In the entries below, find the lines with the word "agent" and copy them.

Collected data entries:
BEGIN

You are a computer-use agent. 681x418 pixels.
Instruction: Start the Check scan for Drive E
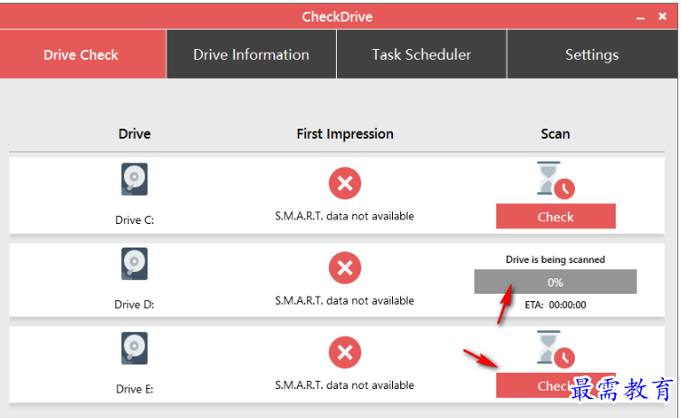(x=555, y=385)
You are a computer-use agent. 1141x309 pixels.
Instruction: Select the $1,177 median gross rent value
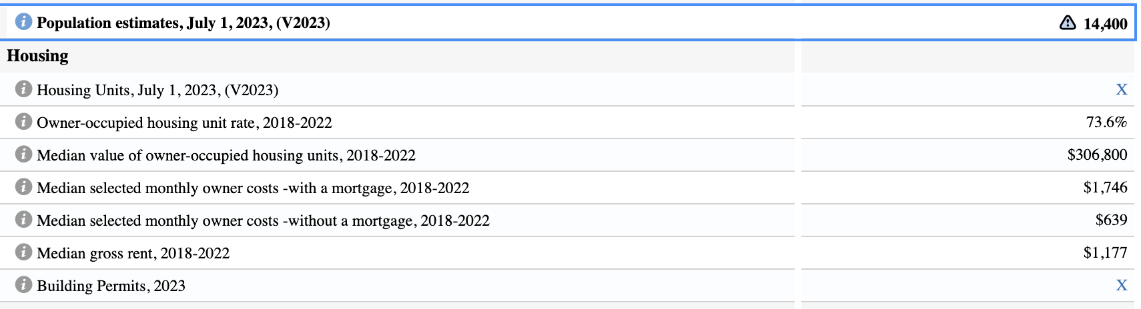[1105, 253]
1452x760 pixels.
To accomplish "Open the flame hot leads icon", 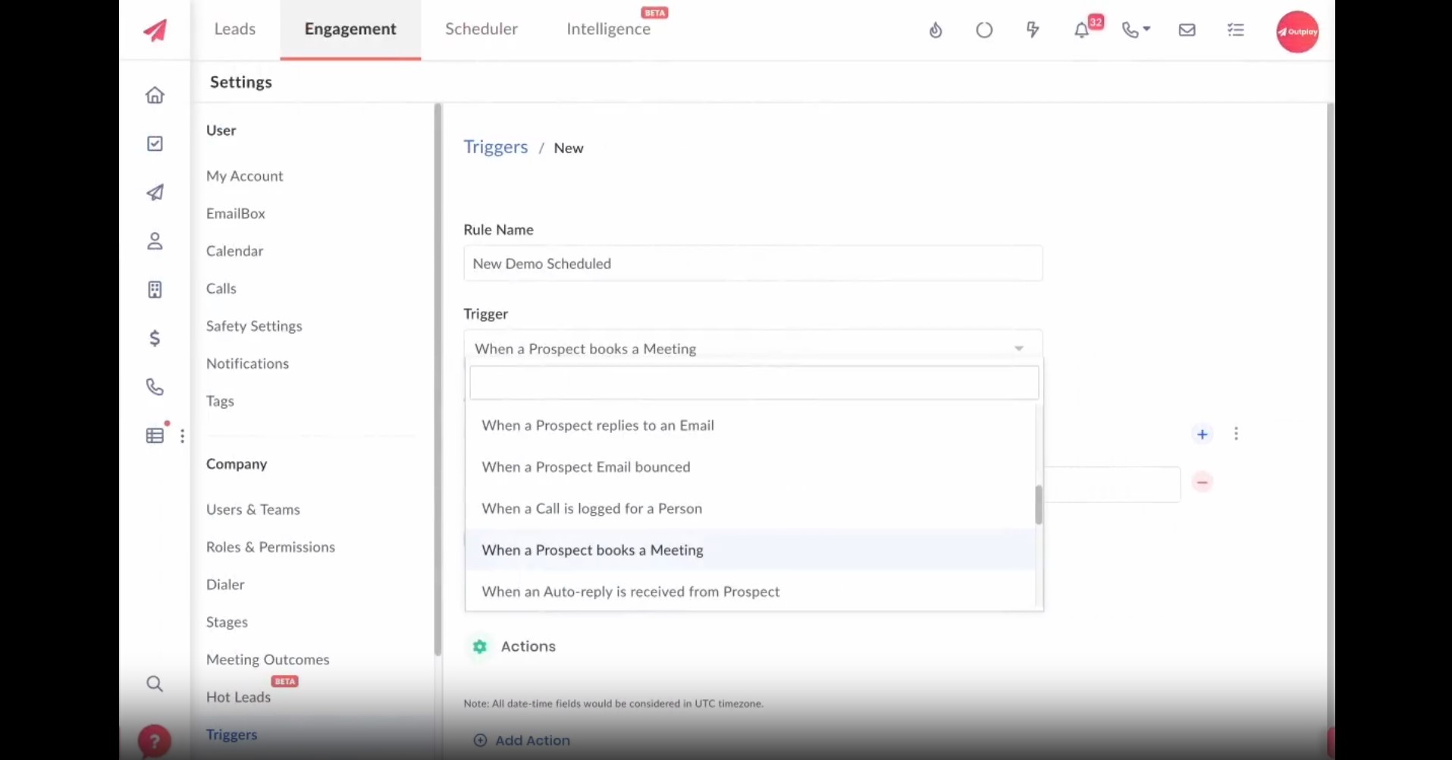I will click(x=936, y=30).
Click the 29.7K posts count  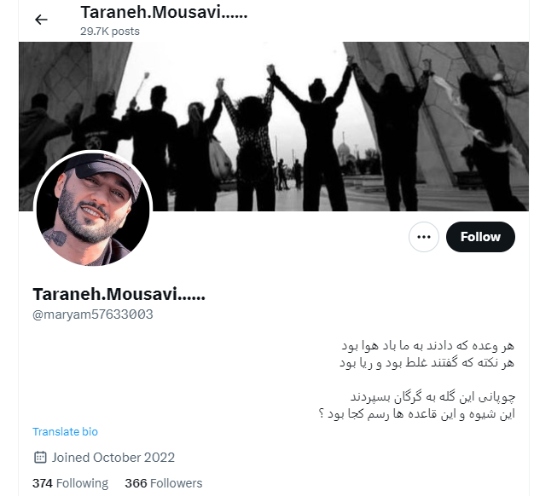[x=110, y=32]
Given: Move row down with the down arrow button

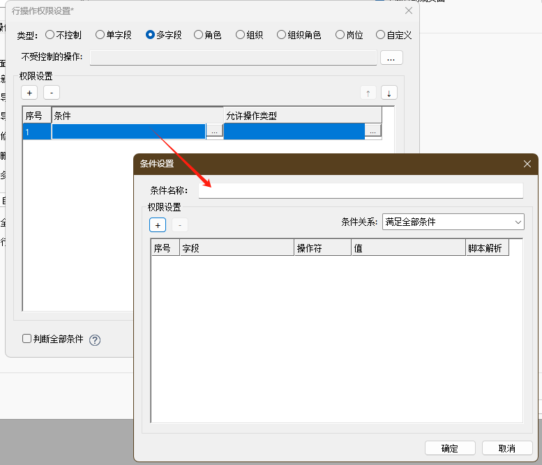Looking at the screenshot, I should pos(389,93).
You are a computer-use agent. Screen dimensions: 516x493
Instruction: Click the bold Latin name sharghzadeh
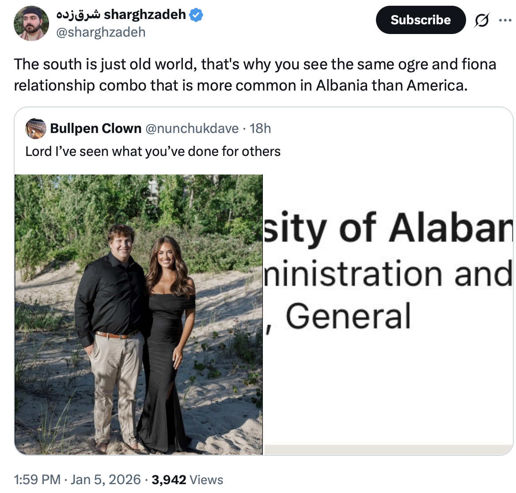coord(145,15)
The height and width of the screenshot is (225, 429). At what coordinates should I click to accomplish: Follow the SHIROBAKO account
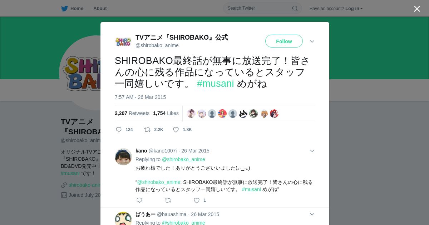pos(284,41)
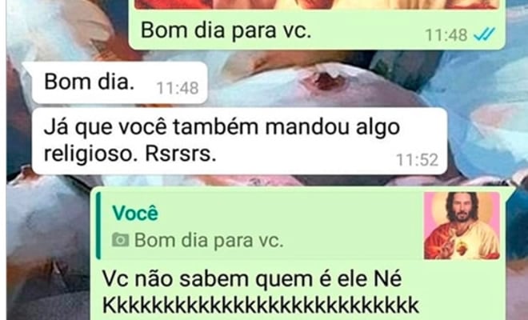Viewport: 528px width, 320px height.
Task: Tap the green vertical bar of the quote
Action: (98, 226)
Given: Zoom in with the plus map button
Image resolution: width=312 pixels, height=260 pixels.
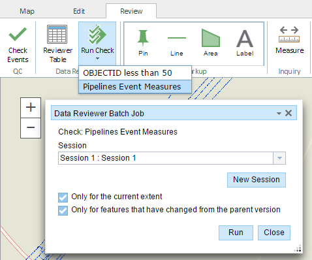Looking at the screenshot, I should [31, 108].
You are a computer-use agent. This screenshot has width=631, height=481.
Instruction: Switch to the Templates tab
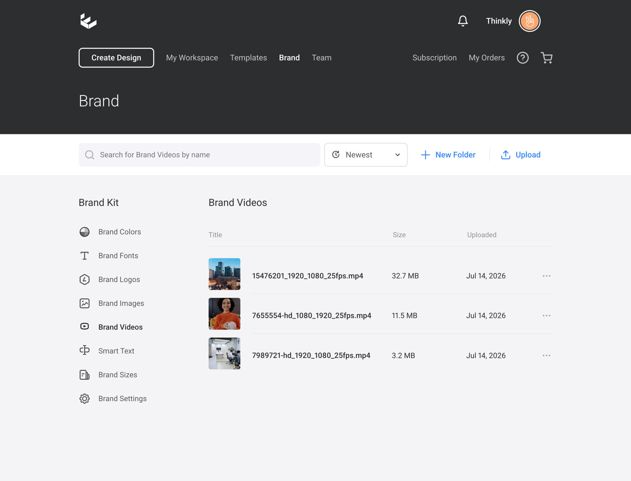point(248,58)
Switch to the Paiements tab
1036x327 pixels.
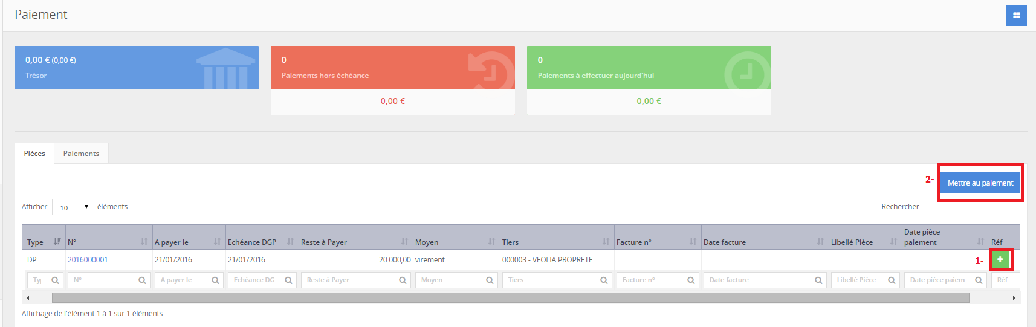coord(81,154)
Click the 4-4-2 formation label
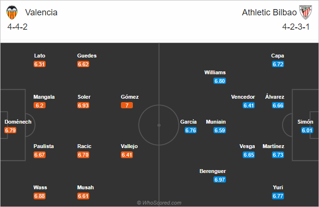The width and height of the screenshot is (319, 207). tap(17, 27)
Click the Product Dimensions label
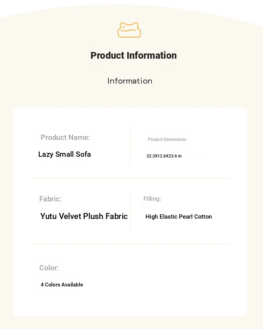The height and width of the screenshot is (329, 263). click(x=168, y=140)
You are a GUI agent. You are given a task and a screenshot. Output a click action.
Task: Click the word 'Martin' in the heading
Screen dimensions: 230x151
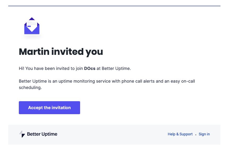(x=34, y=52)
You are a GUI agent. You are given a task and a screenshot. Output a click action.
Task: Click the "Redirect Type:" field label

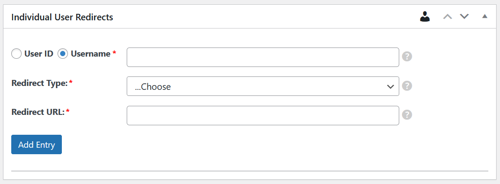(x=39, y=83)
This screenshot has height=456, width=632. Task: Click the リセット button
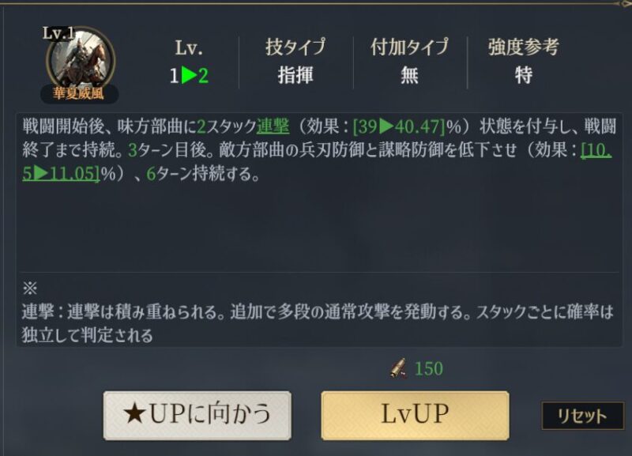point(582,416)
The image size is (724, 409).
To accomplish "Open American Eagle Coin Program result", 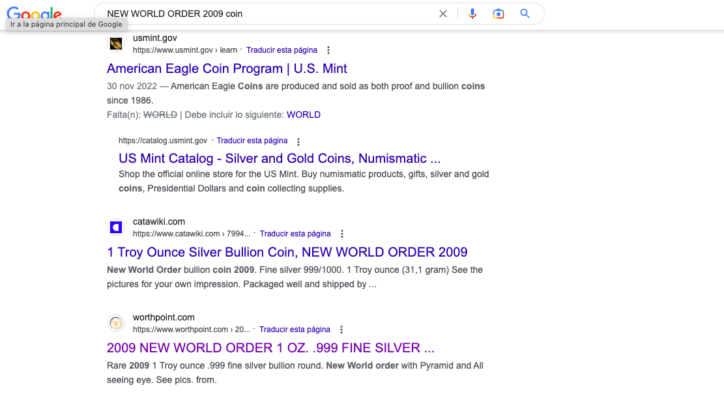I will pos(227,68).
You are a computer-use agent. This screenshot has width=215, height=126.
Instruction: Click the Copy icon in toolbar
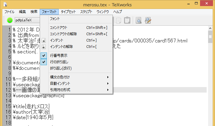[117, 20]
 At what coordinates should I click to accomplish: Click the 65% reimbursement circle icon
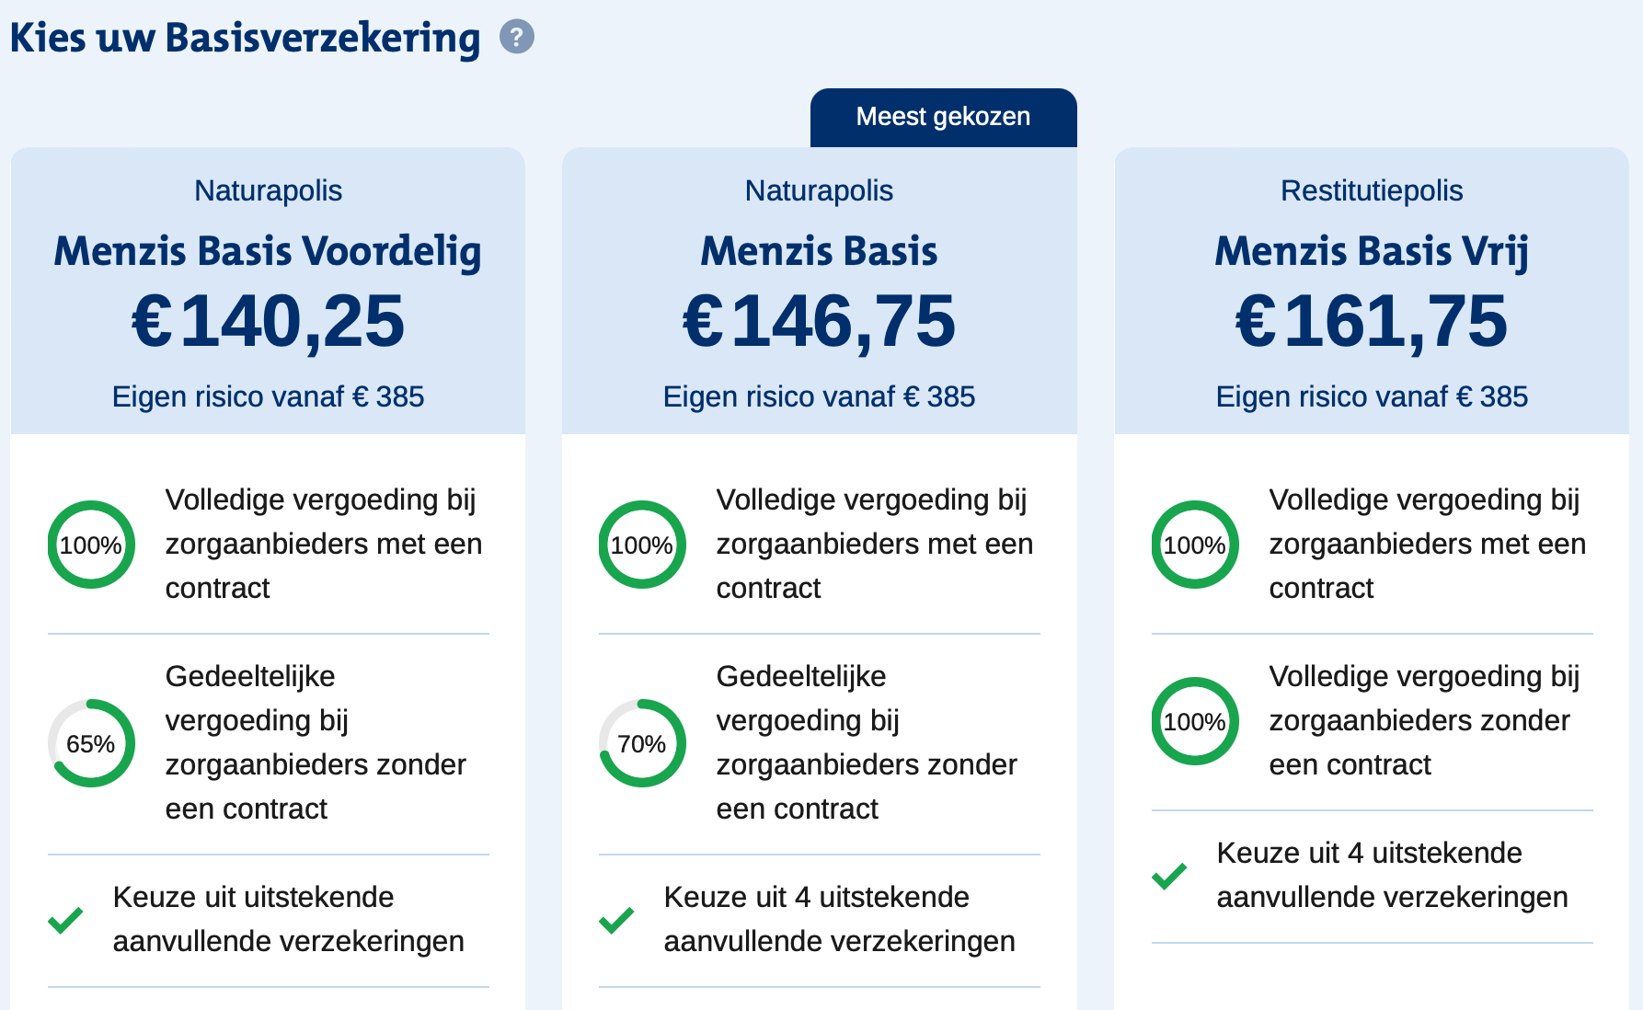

END

## Response
You are a computer-use agent. 681x418 pixels.
You are a computer-use agent. 1141x309 pixels.
You are a computer-use agent. Screen dimensions: 516x493
You are a computer-use agent. This screenshot has width=631, height=481.
You are a GUI agent. You are given a task and a screenshot. Output a click action.
You are a GUI agent. You are given a task and a screenshot. Output a click action.
You are a computer-use agent. This screenshot has width=215, height=126.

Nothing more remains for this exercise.